| Consignes et exigences |
Mettez à jour la partie des entrées qui commence par la ligne contenant « Image resolution: width=400 » et se termine par celle contenant « coord(719,39) », en remplaçant « button » par « icon » sans rien modifier d'autre. Ne redonnez que ces lignes.

[Entrées de texte et de pointage d'éléments]
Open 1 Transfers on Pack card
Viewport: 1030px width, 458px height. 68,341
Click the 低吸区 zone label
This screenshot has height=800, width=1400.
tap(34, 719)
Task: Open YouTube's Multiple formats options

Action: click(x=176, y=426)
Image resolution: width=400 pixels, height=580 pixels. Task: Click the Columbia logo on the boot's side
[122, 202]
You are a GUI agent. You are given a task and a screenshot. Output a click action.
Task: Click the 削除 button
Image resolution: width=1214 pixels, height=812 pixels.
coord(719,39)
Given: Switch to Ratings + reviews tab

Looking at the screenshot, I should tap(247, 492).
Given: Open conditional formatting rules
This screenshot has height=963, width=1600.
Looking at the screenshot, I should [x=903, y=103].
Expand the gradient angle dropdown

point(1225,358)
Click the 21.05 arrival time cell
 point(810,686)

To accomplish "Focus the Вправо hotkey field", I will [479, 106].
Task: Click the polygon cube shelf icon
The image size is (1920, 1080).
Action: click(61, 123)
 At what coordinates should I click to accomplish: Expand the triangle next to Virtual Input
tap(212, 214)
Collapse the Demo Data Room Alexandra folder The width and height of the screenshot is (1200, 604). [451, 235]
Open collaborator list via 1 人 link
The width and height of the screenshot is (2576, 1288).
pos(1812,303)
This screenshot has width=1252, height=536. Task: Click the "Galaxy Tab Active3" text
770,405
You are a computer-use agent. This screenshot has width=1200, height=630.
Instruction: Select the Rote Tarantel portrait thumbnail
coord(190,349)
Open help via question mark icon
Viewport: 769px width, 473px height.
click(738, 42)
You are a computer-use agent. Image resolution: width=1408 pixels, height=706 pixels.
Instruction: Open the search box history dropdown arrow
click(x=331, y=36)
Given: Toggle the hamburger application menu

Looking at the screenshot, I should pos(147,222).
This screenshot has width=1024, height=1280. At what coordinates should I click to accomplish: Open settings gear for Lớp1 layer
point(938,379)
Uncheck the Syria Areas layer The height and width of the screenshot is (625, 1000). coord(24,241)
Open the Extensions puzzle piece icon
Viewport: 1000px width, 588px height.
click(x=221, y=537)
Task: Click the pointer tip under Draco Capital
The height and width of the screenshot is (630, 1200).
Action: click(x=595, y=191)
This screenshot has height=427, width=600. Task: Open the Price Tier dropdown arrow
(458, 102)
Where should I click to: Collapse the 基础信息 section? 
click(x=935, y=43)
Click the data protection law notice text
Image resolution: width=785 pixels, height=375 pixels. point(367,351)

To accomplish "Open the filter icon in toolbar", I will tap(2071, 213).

| Réponse correcte |
Image resolution: width=400 pixels, height=580 pixels. Task: Click the Columbia logo on the boot's side
[122, 202]
You are a GUI agent. You are given a task and a screenshot. Output a click action.
Task: Click the 削除 icon
Image resolution: width=1214 pixels, height=812 pixels.
coord(719,39)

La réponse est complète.